# Smoking game birds



## ffernandes (Jun 13, 2013)

We have pheasant breasts, chukker breasts and quail.  I would like to smoke them all on my BGE.
How should I brine them and how long should they smoke at 240 or so?  Thanks.  Frank


----------



## oldschoolbbq (Jun 13, 2013)

Frank , here's a good brine for the Birds :http://www.smokingmeatforums.com/a/tips-slaughterhouse-recipes-for-poultry

Remember Game Fowl is leaner than domesticated Poultry and I usually wrap them in Bacon... let the Bacon get to rendering and go to your 165*F IMT.  Enjoy Quail and Chucker ,but Pheasant I'd rather just look at (pretty bird).


----------



## kathrynn (Jun 14, 2013)

Welcome to SMF.  Noticed this is your first post with us.  Would you mind going over to Roll Call and introducing yourself?

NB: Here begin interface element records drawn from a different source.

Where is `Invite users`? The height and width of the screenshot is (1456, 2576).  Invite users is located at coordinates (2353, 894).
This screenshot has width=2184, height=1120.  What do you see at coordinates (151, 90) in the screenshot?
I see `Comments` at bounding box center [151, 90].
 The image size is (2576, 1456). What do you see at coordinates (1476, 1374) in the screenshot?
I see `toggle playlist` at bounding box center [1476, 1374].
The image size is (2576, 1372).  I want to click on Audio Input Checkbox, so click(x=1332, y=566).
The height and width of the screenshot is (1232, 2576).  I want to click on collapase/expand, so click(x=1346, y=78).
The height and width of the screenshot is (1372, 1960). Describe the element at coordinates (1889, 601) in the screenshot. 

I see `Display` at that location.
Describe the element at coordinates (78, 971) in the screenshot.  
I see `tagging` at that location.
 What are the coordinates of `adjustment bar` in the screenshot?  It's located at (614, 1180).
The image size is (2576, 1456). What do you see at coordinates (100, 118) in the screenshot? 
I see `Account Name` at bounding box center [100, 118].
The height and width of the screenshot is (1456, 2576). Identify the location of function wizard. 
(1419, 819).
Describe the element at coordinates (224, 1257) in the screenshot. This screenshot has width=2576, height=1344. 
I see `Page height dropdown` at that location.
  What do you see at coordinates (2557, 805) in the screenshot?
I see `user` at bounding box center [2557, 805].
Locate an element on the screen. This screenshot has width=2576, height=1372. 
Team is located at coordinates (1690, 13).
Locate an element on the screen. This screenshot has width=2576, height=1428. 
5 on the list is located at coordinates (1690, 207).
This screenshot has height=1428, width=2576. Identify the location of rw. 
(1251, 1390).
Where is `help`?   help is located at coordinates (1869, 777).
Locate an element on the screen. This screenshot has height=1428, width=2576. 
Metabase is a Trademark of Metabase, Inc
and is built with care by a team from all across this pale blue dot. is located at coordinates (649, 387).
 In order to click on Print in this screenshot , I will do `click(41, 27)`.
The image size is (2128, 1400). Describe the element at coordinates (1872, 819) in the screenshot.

http://www.smokingmeatforums.com/f/133/roll-call

Thanks!

Kat


----------



## foamheart (Jun 14, 2013)

I have never tryed a brine. I have done the bacon wrap and it turned out OK, but I was using a pit vice a smoker. Actually put some jalapeno between the bacon and the breast too.

I did ruin a friends entire ice chest of cleaned pheasants from a "Braska" pheasant hunt one year. He loved my smoked chicken so "we:" assumed pheasant was the same. NOT! Can you say pheasant jerky? This friend was also a good customer, talk about your hot water.

If you want smoked, I suggest you cold smoke and then grill the birds.


----------